# [Work instruction]
Could the records below please be retyped exactly, with their pictures left out?

[Records provided — start]

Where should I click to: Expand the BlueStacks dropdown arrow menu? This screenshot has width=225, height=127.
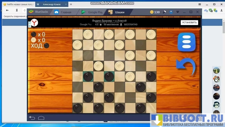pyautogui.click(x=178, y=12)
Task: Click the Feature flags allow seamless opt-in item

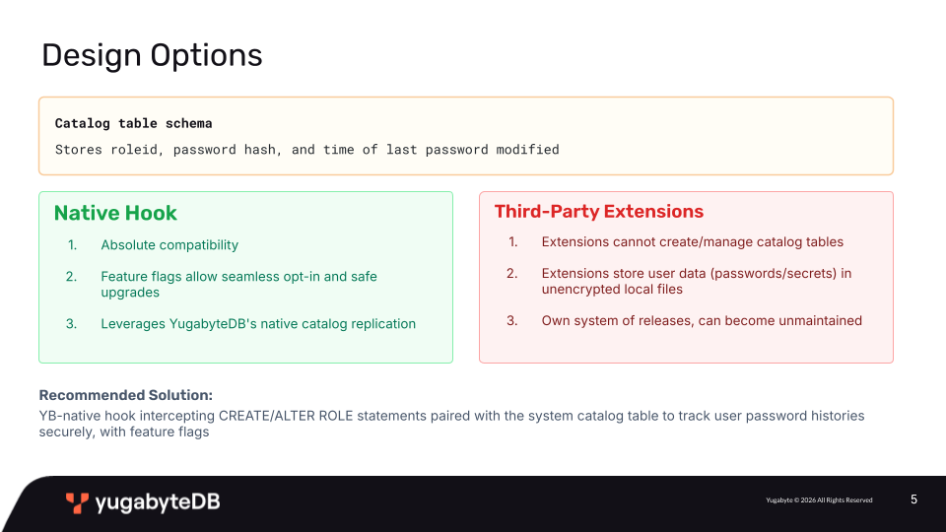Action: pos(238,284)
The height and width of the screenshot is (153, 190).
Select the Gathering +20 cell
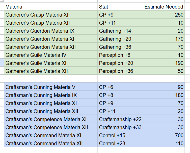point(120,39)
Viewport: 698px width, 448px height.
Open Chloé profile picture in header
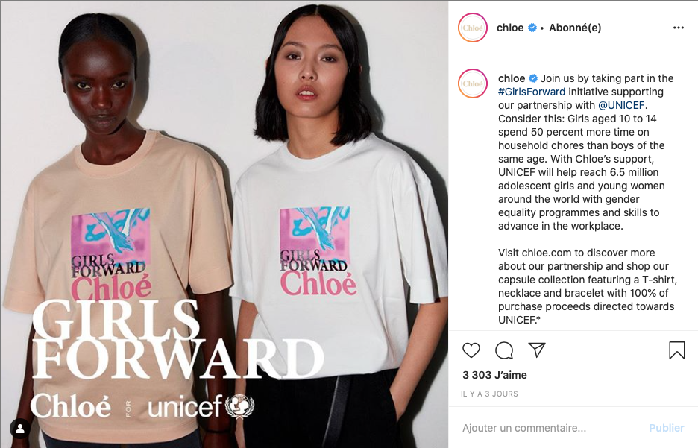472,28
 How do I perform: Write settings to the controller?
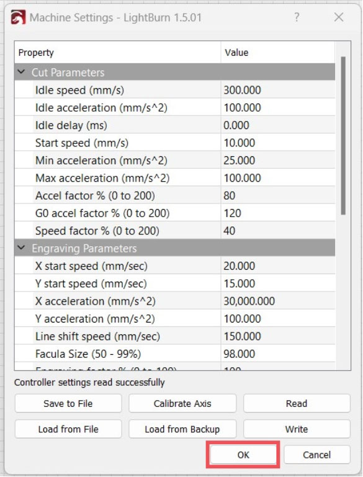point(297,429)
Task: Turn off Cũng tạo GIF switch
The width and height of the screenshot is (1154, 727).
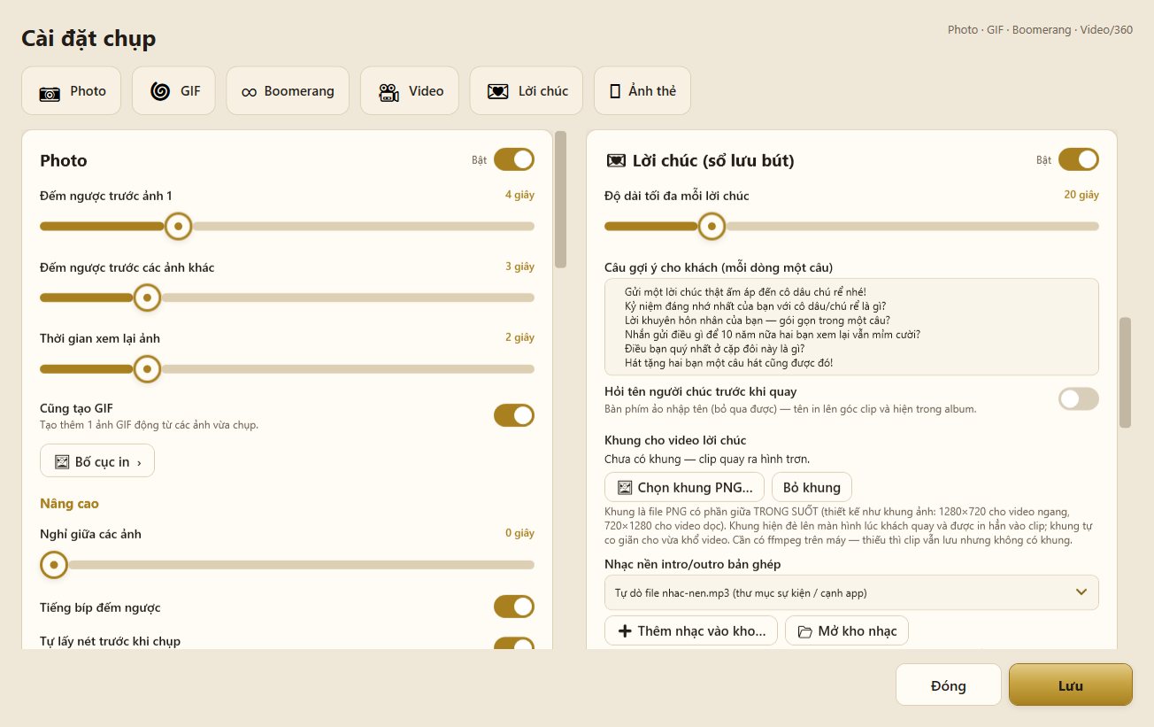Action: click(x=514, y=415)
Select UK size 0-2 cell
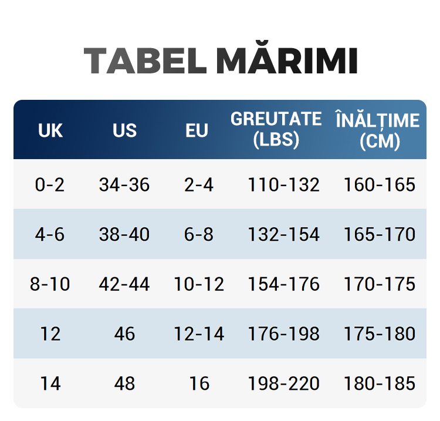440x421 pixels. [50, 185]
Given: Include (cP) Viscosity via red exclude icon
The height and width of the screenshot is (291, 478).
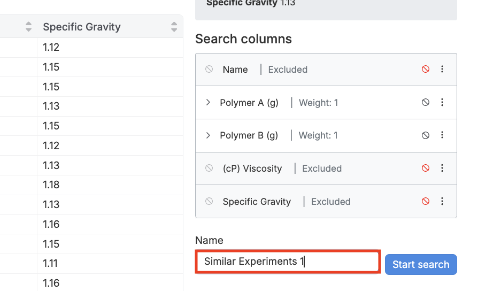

[Records provided — finish]

# [Result for this task]
Where should I click to: Expand the BlueStacks dropdown arrow menu? This screenshot has width=225, height=127.
pyautogui.click(x=178, y=12)
Task: Click the Feature flags allow seamless opt-in item

Action: pos(238,284)
The height and width of the screenshot is (153, 190).
Select the Gathering +20 cell
point(120,39)
Viewport: 698px width, 448px height.
Open Chloé profile picture in header
472,28
 How do I perform: Write settings to the controller?
point(297,429)
Task: Turn off Cũng tạo GIF switch
The width and height of the screenshot is (1154, 727).
Action: click(x=514, y=415)
Select UK size 0-2 cell
440x421 pixels. [50, 185]
Given: Include (cP) Viscosity via red exclude icon
The height and width of the screenshot is (291, 478).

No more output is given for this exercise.